__Available data__.
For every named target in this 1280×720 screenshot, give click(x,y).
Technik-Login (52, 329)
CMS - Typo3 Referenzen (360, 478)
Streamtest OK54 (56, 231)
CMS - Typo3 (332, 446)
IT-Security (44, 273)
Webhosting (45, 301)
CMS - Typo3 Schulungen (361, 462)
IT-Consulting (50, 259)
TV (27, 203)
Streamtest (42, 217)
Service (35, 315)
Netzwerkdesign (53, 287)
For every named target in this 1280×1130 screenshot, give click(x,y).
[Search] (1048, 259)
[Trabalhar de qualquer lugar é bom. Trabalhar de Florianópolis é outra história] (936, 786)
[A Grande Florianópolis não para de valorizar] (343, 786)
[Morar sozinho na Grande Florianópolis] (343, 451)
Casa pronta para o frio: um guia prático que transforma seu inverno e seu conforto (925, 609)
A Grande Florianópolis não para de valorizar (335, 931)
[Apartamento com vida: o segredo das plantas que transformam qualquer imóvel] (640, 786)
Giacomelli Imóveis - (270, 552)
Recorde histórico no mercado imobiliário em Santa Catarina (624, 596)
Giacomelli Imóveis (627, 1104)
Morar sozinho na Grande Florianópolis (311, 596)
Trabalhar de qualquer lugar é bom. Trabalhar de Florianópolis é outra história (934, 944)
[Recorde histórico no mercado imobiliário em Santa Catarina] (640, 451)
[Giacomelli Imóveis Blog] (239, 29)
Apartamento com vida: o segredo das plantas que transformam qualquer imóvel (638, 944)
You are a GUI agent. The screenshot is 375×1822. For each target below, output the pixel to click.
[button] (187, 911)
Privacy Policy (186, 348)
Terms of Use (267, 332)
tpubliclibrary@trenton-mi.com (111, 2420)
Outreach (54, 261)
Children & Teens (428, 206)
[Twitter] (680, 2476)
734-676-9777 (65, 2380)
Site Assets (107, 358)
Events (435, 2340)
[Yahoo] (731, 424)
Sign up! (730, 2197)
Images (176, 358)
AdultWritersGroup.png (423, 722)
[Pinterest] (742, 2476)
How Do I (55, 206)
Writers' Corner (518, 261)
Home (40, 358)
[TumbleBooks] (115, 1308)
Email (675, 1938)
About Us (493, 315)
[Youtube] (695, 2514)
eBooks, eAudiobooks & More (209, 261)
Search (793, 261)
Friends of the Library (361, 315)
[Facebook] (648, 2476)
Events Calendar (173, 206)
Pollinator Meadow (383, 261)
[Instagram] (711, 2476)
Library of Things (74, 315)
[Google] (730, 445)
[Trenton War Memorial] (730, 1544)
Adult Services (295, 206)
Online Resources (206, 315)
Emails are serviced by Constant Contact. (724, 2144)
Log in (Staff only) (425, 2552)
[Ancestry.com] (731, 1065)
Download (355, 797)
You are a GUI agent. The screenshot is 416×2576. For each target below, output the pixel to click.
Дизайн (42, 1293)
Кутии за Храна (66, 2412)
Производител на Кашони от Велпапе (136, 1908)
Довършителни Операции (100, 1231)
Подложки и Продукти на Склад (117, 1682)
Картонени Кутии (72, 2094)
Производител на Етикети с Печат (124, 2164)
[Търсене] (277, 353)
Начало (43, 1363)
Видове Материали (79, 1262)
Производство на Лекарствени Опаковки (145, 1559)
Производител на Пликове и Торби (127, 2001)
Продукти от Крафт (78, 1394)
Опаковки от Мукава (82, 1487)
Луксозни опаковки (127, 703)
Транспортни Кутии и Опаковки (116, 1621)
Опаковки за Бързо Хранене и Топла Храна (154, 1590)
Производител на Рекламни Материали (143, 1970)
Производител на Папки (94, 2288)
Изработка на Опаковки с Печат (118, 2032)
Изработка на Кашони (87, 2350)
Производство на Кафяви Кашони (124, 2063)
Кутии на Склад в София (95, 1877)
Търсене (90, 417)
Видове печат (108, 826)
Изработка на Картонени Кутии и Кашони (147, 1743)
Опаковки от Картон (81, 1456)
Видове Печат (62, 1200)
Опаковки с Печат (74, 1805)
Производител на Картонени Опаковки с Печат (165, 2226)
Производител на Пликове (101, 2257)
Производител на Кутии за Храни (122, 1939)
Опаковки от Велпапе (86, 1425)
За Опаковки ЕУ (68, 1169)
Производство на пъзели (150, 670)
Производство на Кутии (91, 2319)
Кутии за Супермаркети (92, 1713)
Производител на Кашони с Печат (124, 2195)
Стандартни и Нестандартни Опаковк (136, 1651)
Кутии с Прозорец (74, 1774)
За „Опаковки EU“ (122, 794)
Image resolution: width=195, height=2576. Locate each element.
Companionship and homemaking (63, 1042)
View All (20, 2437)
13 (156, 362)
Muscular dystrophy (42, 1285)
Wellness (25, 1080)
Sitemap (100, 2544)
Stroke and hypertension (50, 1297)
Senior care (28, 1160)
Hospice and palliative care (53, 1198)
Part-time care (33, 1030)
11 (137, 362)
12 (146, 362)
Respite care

__Task description__.
Output all of the records above exactly as they appear.

__Answer to this exercise__.
For every named target in this 1280×720 screenshot, give click(x,y).
Technik-Login (52, 329)
CMS - Typo3 Referenzen (360, 478)
Streamtest OK54 (56, 231)
CMS - Typo3 (332, 446)
IT-Security (44, 273)
Webhosting (45, 301)
CMS - Typo3 Schulungen (361, 462)
IT-Consulting (50, 259)
TV (27, 203)
Streamtest (42, 217)
Service (35, 315)
Netzwerkdesign (53, 287)
For every named target in this 1280×1130 screenshot, give click(x,y).
[Search] (1048, 259)
[Trabalhar de qualquer lugar é bom. Trabalhar de Florianópolis é outra história] (936, 786)
[A Grande Florianópolis não para de valorizar] (343, 786)
[Morar sozinho na Grande Florianópolis] (343, 451)
Casa pronta para o frio: um guia prático que transforma seu inverno e seu conforto (925, 609)
A Grande Florianópolis não para de valorizar (335, 931)
[Apartamento com vida: o segredo das plantas que transformam qualquer imóvel] (640, 786)
Giacomelli Imóveis - (270, 552)
Recorde histórico no mercado imobiliário em Santa Catarina (624, 596)
Giacomelli Imóveis (627, 1104)
Morar sozinho na Grande Florianópolis (311, 596)
Trabalhar de qualquer lugar é bom. Trabalhar de Florianópolis é outra história (934, 944)
[Recorde histórico no mercado imobiliário em Santa Catarina] (640, 451)
[Giacomelli Imóveis Blog] (239, 29)
Apartamento com vida: o segredo das plantas que transformam qualquer imóvel (638, 944)
You are a GUI agent. The screenshot is 375×1822. For each target below, output the pixel to click.
[button] (187, 911)
Privacy Policy (186, 348)
Terms of Use (267, 332)
tpubliclibrary@trenton-mi.com (111, 2420)
Outreach (54, 261)
Children & Teens (428, 206)
[Twitter] (680, 2476)
734-676-9777 (65, 2380)
Site Assets (107, 358)
Events (435, 2340)
[Yahoo] (731, 424)
Sign up! (730, 2197)
Images (176, 358)
AdultWritersGroup.png (423, 722)
[Pinterest] (742, 2476)
How Do I (55, 206)
Writers' Corner (518, 261)
Home (40, 358)
[TumbleBooks] (115, 1308)
Email (675, 1938)
About Us (493, 315)
[Youtube] (695, 2514)
eBooks, eAudiobooks & More (209, 261)
Search (793, 261)
Friends of the Library (361, 315)
[Facebook] (648, 2476)
Events Calendar (173, 206)
Pollinator Meadow (383, 261)
[Instagram] (711, 2476)
Library of Things (74, 315)
[Google] (730, 445)
[Trenton War Memorial] (730, 1544)
Adult Services (295, 206)
Online Resources (206, 315)
Emails are serviced by Constant Contact. (724, 2144)
Log in (Staff only) (425, 2552)
[Ancestry.com] (731, 1065)
Download (355, 797)
You are a GUI agent. The screenshot is 416×2576. For each target below, output the pixel to click.
Дизайн (42, 1293)
Кутии за Храна (66, 2412)
Производител на Кашони от Велпапе (136, 1908)
Довършителни Операции (100, 1231)
Подложки и Продукти на Склад (117, 1682)
Картонени Кутии (72, 2094)
Производител на Етикети с Печат (124, 2164)
[Търсене] (277, 353)
Начало (43, 1363)
Видове Материали (79, 1262)
Производство на Лекарствени Опаковки (145, 1559)
Производител на Пликове и Торби (127, 2001)
Продукти от Крафт (78, 1394)
Опаковки от Мукава (82, 1487)
Луксозни опаковки (127, 703)
Транспортни Кутии и Опаковки (116, 1621)
Опаковки за Бързо Хранене и Топла Храна (154, 1590)
Производител на Рекламни Материали (143, 1970)
Производител на Папки (94, 2288)
Изработка на Опаковки с Печат (118, 2032)
Изработка на Кашони (87, 2350)
Производство на Кафяви Кашони (124, 2063)
Кутии на Склад в София (95, 1877)
Търсене (90, 417)
Видове печат (108, 826)
Изработка на Картонени Кутии и Кашони (147, 1743)
Опаковки от Картон (81, 1456)
Видове Печат (62, 1200)
Опаковки с Печат (74, 1805)
Производител на Картонени Опаковки с Печат (165, 2226)
Производител на Пликове (101, 2257)
Производител на Кутии за Храни (122, 1939)
Опаковки от Велпапе (86, 1425)
За Опаковки ЕУ (68, 1169)
Производство на пъзели (150, 670)
Производство на Кутии (91, 2319)
Кутии за Супермаркети (92, 1713)
Производител на Кашони с Печат (124, 2195)
Стандартни и Нестандартни Опаковк (136, 1651)
Кутии с Прозорец (74, 1774)
За „Опаковки EU“ (122, 794)
Image resolution: width=195, height=2576. Locate each element.
Companionship and homemaking (63, 1042)
View All (20, 2437)
13 (156, 362)
Muscular dystrophy (42, 1285)
Wellness (25, 1080)
Sitemap (100, 2544)
Stroke and hypertension (50, 1297)
Senior care (28, 1160)
Hospice and palliative care (53, 1198)
Part-time care (33, 1030)
11 (137, 362)
12 (146, 362)
Respite care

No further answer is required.